-- START DATASET CONTENT --

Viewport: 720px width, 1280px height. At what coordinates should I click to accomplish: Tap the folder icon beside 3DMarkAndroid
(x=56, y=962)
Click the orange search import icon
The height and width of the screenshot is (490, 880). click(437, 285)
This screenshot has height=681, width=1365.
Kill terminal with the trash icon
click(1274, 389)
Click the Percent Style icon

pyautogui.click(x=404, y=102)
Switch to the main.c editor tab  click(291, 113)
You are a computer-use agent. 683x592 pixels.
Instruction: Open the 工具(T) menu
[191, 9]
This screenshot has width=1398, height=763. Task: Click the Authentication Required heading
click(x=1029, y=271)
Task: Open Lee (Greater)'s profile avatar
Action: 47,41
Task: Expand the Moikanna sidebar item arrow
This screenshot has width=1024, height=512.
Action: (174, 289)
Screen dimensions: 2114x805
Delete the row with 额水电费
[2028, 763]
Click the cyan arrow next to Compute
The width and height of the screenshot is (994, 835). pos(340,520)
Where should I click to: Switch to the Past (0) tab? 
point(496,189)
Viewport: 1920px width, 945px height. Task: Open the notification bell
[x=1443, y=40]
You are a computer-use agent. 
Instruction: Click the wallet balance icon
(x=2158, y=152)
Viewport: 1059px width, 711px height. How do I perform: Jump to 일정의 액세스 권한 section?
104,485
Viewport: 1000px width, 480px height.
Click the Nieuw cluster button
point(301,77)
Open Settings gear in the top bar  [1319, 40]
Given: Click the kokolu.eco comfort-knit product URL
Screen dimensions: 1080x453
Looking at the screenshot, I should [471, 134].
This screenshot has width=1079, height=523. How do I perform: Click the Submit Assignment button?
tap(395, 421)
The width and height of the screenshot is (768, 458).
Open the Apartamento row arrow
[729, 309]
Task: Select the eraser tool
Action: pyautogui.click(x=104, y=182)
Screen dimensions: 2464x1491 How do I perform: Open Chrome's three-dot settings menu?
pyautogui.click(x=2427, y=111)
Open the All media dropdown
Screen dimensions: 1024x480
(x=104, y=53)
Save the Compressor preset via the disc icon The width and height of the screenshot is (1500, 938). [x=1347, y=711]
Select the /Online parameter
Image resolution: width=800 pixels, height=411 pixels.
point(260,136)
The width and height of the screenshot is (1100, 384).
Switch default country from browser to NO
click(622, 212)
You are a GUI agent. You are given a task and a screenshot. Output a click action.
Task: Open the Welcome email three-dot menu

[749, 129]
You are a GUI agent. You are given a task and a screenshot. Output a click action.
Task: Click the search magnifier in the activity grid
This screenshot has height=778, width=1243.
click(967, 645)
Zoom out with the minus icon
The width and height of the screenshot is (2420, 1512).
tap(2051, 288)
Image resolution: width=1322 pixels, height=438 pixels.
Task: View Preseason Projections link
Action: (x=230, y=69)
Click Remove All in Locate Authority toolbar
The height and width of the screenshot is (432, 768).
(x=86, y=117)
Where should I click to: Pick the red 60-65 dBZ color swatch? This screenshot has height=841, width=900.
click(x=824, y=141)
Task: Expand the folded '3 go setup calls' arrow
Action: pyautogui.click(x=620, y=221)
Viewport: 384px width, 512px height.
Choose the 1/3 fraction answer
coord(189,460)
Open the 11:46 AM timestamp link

-- END DATASET CONTENT --

• WHAT TO PRODUCE:
Retype the lines from the one with "Click the Percent Style icon" up to and including the one with "point(496,189)", leaving every character unchanged.

• RESULT BELOW:
Click the Percent Style icon

pyautogui.click(x=404, y=102)
Switch to the main.c editor tab  click(291, 113)
You are a computer-use agent. 683x592 pixels.
Instruction: Open the 工具(T) menu
[191, 9]
This screenshot has width=1398, height=763. Task: Click the Authentication Required heading
click(x=1029, y=271)
Task: Open Lee (Greater)'s profile avatar
Action: 47,41
Task: Expand the Moikanna sidebar item arrow
This screenshot has width=1024, height=512.
Action: (174, 289)
Screen dimensions: 2114x805
Delete the row with 额水电费
[2028, 763]
Click the cyan arrow next to Compute
The width and height of the screenshot is (994, 835). pos(340,520)
Where should I click to: Switch to the Past (0) tab? 
point(496,189)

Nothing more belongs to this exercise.